Diesel is a petroleum based fuel used in diesel engines. Diesel fuel helps diesel engines to operate more efficiently that gasoline powered engines however diesel fuel has become costlier that gasoline lately. This increase in price is due to higher worldwide demand for diesel fuels and increased federal excise taxes. Diesel fuel is comprised of kerosene, oil, ether and an ignition improver.

Kerosene
Kerosene is the base fuel in diesel for road vehicles which is the foremost power-producing ingredient within the fuel. Because of a high calorific value, kerosene produces a high amount of energy from a low amount burned. Kerosene also has a low self-ignition temperature, which is the temperature at which it can self-ignite without an external flame.

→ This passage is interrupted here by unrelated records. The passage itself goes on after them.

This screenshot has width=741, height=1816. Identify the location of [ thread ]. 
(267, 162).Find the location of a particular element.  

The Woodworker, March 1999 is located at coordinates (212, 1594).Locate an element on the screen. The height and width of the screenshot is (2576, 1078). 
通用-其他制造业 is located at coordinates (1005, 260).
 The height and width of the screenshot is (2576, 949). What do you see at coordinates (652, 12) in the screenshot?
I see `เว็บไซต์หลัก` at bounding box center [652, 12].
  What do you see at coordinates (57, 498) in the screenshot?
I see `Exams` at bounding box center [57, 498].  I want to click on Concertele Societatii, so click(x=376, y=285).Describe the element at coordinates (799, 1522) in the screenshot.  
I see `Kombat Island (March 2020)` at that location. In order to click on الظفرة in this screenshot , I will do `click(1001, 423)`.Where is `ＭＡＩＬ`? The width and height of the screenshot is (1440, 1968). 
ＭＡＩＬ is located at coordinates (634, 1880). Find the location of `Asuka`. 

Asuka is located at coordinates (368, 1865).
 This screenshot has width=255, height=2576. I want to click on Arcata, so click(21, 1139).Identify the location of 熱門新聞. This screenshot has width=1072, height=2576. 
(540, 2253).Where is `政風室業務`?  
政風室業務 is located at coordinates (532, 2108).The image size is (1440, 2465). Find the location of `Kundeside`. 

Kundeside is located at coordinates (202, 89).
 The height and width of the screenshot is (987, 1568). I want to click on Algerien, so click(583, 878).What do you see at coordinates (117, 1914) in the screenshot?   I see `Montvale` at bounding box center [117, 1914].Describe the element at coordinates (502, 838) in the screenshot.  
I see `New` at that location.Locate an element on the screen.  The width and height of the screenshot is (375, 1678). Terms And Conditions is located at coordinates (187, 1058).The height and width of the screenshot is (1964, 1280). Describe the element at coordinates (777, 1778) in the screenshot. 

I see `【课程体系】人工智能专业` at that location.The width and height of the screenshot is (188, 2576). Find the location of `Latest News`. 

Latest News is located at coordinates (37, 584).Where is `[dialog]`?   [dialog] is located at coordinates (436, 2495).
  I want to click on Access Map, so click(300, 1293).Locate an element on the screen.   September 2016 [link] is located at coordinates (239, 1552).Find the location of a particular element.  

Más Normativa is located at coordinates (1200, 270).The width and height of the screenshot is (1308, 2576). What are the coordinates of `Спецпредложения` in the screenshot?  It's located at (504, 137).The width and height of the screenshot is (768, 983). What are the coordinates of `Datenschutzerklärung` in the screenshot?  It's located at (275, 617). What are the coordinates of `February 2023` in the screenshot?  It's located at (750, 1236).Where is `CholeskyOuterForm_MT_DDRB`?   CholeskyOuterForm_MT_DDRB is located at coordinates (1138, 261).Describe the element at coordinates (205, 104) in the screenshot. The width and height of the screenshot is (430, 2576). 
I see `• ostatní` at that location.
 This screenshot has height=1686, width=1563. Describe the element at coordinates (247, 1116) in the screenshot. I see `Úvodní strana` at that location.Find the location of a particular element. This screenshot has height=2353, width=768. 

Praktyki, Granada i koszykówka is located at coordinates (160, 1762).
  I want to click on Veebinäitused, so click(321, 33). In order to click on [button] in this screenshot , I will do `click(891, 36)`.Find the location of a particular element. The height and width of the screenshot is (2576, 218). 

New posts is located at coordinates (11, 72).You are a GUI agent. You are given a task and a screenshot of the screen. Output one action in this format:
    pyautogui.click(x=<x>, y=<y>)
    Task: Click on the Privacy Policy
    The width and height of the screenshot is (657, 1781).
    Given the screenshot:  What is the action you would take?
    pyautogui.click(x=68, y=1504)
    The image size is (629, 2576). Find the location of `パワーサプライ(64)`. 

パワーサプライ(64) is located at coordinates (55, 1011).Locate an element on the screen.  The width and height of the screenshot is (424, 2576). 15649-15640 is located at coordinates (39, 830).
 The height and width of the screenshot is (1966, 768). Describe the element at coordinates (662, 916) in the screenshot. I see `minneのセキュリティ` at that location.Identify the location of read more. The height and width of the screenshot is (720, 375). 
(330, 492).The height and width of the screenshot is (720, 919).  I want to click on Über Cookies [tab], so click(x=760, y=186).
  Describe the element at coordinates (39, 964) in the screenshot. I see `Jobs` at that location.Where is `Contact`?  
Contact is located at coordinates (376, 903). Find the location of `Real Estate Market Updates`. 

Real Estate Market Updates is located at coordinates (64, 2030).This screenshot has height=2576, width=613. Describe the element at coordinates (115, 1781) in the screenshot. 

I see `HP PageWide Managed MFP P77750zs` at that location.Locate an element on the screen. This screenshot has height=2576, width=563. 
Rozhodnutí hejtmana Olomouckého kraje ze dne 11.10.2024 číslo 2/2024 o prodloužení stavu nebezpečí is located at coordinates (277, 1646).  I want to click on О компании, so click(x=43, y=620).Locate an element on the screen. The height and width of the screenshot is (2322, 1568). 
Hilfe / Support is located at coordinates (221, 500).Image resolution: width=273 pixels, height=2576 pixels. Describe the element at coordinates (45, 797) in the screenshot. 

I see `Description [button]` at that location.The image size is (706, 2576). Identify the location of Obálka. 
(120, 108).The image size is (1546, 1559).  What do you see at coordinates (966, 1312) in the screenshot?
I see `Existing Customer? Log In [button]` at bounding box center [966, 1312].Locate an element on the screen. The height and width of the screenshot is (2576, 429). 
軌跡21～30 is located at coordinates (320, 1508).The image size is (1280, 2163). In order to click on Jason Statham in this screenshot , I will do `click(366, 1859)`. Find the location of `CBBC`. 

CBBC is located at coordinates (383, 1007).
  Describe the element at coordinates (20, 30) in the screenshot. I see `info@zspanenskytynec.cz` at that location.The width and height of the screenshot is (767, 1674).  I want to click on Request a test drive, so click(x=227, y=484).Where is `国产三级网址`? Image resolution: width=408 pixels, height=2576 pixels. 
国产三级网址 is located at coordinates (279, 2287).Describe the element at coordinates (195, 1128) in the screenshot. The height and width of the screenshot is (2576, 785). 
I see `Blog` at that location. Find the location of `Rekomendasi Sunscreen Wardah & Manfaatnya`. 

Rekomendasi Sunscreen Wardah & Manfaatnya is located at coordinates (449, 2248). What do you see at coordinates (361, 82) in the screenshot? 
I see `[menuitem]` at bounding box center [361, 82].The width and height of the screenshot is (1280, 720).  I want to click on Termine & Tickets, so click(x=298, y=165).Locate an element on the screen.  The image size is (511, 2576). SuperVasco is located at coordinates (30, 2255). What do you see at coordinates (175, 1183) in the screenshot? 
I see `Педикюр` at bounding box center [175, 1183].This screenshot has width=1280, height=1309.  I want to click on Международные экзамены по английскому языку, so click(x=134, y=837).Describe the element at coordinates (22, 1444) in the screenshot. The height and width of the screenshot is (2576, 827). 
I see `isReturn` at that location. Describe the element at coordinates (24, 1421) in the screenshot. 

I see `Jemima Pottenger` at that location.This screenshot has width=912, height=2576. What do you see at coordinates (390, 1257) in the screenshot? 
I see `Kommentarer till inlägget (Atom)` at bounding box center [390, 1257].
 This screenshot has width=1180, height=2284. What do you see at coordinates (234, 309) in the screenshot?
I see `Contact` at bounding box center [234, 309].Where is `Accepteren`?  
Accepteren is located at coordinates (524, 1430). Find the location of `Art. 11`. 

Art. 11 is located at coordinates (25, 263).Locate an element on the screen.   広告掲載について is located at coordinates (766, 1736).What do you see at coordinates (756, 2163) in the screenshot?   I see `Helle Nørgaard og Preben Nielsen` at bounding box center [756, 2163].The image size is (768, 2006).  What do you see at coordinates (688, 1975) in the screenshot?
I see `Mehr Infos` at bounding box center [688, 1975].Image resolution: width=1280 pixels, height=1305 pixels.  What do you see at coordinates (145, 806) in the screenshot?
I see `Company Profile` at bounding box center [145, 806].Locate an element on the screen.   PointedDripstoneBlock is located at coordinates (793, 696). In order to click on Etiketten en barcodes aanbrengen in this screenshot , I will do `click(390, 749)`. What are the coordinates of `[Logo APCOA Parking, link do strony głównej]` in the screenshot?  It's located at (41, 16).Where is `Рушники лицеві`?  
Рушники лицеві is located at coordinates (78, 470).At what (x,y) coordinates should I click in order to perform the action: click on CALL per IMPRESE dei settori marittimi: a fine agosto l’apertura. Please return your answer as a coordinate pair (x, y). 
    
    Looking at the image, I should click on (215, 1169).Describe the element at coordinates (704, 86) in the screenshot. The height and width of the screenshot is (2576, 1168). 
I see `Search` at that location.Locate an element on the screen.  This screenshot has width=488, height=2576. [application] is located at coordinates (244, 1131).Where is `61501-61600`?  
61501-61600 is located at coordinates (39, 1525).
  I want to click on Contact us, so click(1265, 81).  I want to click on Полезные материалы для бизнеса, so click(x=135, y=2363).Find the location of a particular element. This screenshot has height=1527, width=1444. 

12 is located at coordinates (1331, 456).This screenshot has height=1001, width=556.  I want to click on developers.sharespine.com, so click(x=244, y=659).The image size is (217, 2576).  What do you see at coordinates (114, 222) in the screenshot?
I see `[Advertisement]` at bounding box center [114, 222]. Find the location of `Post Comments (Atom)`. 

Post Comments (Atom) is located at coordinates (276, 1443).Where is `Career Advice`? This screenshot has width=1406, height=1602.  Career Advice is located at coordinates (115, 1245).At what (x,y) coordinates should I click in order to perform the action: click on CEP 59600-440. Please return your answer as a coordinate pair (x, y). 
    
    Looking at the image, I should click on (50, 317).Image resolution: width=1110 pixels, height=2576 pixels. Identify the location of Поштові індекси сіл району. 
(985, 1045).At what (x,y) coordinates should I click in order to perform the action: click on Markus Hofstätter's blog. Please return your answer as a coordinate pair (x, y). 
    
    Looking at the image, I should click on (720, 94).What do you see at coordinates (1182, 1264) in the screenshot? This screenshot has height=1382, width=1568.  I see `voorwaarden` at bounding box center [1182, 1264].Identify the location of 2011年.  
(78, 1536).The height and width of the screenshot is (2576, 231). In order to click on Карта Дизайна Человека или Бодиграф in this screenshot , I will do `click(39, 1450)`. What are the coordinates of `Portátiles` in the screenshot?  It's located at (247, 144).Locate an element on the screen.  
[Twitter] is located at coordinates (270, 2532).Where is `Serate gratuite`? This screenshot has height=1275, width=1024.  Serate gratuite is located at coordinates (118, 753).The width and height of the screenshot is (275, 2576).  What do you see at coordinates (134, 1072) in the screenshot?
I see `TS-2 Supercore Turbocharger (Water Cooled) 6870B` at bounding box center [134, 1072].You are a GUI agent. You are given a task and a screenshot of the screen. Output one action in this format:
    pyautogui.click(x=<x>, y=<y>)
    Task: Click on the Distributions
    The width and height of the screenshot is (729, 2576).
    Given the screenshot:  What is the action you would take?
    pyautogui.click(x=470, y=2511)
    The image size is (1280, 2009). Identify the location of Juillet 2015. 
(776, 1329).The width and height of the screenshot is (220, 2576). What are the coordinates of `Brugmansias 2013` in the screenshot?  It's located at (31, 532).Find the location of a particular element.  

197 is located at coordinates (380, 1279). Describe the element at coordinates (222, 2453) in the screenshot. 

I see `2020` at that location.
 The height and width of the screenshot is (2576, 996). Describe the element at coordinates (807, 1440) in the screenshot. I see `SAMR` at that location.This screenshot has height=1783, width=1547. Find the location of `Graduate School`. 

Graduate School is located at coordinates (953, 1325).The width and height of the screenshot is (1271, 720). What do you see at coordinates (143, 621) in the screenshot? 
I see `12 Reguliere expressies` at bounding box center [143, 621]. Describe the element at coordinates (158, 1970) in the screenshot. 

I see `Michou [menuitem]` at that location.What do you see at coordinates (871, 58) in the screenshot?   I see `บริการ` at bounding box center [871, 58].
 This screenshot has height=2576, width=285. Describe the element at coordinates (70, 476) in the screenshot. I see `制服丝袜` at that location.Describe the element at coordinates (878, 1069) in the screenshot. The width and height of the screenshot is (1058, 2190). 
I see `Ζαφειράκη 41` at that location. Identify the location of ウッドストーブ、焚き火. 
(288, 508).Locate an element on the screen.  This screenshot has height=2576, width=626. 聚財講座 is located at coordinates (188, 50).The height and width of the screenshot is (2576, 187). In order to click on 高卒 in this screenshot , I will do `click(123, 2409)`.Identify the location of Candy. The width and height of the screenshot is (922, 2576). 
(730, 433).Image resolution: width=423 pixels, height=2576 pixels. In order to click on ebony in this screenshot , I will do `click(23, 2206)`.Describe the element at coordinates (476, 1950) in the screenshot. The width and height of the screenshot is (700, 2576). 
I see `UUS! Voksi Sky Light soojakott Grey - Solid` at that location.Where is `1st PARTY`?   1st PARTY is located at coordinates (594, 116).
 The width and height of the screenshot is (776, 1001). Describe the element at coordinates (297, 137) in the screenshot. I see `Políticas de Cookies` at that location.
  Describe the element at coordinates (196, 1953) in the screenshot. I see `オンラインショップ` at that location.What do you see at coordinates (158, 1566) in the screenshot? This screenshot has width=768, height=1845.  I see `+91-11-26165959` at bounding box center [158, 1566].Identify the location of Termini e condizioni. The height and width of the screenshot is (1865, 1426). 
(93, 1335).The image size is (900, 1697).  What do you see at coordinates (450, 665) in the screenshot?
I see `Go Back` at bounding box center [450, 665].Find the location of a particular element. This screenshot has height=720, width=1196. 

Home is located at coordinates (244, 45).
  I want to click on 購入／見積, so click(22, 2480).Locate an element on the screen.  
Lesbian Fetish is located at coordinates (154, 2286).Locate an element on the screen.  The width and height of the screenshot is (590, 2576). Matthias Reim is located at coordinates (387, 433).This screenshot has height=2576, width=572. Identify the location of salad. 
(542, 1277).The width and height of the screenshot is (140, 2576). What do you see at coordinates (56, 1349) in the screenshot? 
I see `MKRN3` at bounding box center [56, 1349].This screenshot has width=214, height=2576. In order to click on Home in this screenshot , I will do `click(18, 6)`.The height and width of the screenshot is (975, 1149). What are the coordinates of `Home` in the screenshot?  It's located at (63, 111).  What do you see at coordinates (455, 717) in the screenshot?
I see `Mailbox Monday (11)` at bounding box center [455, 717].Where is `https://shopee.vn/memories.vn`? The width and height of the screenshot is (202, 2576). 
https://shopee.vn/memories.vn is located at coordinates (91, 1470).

A high calorific value combined with a low self-ignition temperature make kerosene an important ingredient in road diesel in addition to an effective fuel by itself for smaller machines. Diesel fuel usually features 42 percent kerosene.

Oil
Oil has three functions in diesel fuel. First, oil is a lubricating agent for the engine both during start up and under working conditions. Second, oil provides a gas seal for the engine by filling the microscopic spaces between its moving parts. Third, oil protects engine parts after the car is turned off because all of the opposite ingredients are burned off by the engine during use. It is important that the oil in diesel fuel has high film strength in addition to the flexibility to maintain good viscosity so it could work both as a lubricator and a sealant, to guard the quality of engine parts. Diesel fuel is made up of 24 percent oil.

Ether
Ether has an especially low self-ignition temperature which is available in useful during ignition. Though it’s not an effective diesel fuel on it's own due to a low caloric value and inconsistent detonation, when ether is mixed with kerosene and oil, it reduces the overall requirements for ignition. Ether makes up 30 percent of a diesel fuel solution.

Ignition Improvers
Diesel fuels feature various ignition improvers to further lower self-ignition temperature. Amyl Nitrate is the most well-liked ignition improver in North America. This ingredient is very flammable and dangerous on it's own nevertheless it stabilizes once it’s mixed with the other components of diesel fuel. While ignition improvers increase the ability of a diesel engine to ignite, excessive amounts of this ingredient can cause erratic running and excessive overheating. Diesel fuels must be made up of 3 percent ignition improvers.